• **Consignas del ejercicio**
1 – Según el texto sobre los pacientes que nos caen bien, ¿cuál es el verdadero objetivo de la terapia?
2 – Transcribe del texto el fragmento que va desde "Como dije, es" hasta "con su situación.".

• **Texto dado**
■ ■ ■ ■
¿Podemos perjudicar a un paciente si este nos caen bien?
Bueno, pues depende. Aquí habría que matizar qué es que nos caiga bien. En general, cuando decimos que un paciente nos cae bien, podemos estar hablando de dos cosas:
Que la terapia va bien, que la persona que acude a ti mejora, te escucha, te entiende, en definitiva, que has conseguido sintonizar con el paciente y todo fluye. En este caso, te alegras cada vez que te toca cita con él porque sabes que va a ser un momento agradable y que todo va machando según tus planes.
Estos son los casos ideales, los que a todo terapeuta le gustaría tener. Incluso piensas que el paciente te cae bien y seguramente sea así pero es más debido al resultado de la terapia que a la personalidad del propio paciente. Me explico: lo que te cae bien es el trabajo realizado no el paciente en sí.
Como dije, es la situación ideal pero no es de estos pacientes de los que voy a hablar hoy.
Cuando digo que un paciente te cae bien me refiero a que tienes delante a una persona que, por la razón que sea (edad similar, situación familiar parecida, etc.), empatizas demasiado con su situación.
Te gusta que llegue la hora de su consulta porque te resulta una persona agradable, interesante y con la que puedes mantener una buena conversación. Además, la persona también parece estar a gusto contigo así que no ves ningún problema, cuando en realidad hay tres peligros.
¿De qué habláis?
Ésta es la cuestión. La psicoterapia no es una charla de café, es algo más. Por eso, cuando tengo la sensación de que estoy en una charla de este tipo con un paciente, me pregunto ¿en qué le ayuda esta sesión?
Si nos cae bien la persona, corremos el riesgo de que ni siquiera se nos pase por la cabeza esta pregunta. De esta forma, nos olvidamos del verdadero objetivo de la terapia, que es ayudar al paciente a mejorar en algún aspecto de su vida.
■ ■ ■ ■
• **Extracto de datos**
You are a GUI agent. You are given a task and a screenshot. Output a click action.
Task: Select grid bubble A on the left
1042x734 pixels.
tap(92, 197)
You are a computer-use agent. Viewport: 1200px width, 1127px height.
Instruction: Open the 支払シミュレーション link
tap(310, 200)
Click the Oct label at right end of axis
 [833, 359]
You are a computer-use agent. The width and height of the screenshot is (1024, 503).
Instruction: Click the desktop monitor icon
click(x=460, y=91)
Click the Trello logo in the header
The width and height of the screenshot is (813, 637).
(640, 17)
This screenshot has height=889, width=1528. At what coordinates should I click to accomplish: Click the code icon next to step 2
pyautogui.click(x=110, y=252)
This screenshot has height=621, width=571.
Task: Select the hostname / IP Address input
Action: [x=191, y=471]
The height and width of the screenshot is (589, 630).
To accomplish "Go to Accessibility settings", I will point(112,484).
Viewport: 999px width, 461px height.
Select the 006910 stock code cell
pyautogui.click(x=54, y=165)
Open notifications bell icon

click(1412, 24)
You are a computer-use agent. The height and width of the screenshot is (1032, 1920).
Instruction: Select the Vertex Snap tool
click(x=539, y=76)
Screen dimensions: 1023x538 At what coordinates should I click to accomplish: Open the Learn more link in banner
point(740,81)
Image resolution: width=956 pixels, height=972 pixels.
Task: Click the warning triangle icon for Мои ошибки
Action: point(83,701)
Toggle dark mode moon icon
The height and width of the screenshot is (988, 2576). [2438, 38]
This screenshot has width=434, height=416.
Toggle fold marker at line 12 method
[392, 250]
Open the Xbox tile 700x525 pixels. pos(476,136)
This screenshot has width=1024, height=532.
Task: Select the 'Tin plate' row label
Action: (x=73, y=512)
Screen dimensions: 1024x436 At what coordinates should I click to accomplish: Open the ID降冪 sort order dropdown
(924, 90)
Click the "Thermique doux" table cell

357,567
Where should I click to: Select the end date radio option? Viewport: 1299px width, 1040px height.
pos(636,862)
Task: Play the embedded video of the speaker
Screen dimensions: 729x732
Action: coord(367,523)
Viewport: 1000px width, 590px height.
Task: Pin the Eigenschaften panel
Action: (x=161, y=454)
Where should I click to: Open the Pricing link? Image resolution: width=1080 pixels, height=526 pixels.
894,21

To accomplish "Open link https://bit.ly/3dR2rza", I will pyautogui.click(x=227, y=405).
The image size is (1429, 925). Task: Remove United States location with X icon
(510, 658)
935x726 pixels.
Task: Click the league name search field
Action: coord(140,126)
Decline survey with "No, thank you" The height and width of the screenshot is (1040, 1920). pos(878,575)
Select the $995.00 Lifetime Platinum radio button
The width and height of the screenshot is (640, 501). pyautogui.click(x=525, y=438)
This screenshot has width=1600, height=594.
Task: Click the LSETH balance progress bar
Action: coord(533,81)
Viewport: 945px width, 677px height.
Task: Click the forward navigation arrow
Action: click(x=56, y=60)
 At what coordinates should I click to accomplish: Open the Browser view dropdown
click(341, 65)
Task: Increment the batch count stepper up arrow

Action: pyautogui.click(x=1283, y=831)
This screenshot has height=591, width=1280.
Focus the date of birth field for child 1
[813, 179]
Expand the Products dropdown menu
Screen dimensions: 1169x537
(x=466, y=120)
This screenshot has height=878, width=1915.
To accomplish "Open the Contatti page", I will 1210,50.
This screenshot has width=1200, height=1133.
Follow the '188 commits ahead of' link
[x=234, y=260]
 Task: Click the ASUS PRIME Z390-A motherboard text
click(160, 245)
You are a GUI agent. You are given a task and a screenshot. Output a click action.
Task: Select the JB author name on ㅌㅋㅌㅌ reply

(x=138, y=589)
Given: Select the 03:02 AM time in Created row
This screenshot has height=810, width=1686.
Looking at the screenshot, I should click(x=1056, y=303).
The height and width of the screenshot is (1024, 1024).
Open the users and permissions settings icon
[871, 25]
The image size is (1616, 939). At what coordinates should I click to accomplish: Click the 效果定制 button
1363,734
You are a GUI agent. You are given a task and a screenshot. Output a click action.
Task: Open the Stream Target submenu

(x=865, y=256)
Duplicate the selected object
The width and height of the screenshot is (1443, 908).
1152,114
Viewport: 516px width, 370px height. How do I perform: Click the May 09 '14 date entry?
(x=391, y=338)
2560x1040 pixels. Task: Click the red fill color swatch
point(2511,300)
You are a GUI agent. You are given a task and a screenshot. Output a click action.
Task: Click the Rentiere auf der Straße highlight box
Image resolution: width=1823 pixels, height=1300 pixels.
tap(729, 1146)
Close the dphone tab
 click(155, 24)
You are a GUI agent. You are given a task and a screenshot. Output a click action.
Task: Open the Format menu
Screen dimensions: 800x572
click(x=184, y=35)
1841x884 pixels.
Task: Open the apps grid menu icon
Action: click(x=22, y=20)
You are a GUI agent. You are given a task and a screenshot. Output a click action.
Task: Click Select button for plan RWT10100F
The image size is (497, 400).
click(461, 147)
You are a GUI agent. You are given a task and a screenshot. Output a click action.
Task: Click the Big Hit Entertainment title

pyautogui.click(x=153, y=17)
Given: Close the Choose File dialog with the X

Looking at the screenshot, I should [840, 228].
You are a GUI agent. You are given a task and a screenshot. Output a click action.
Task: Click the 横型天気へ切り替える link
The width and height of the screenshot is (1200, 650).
■ ■ ■ ■
• **Respuestas por tarea**
1 – Ayudar al paciente a mejorar en algún aspecto de su vida.

2 –
Como dije, es la situación ideal pero no es de estos pacientes de los que voy a hablar hoy.
Cuando digo que un paciente te cae bien me refiero a que tienes delante a una persona que, por la razón que sea (edad similar, situación familiar parecida, etc.), empatizas demasiado con su situación.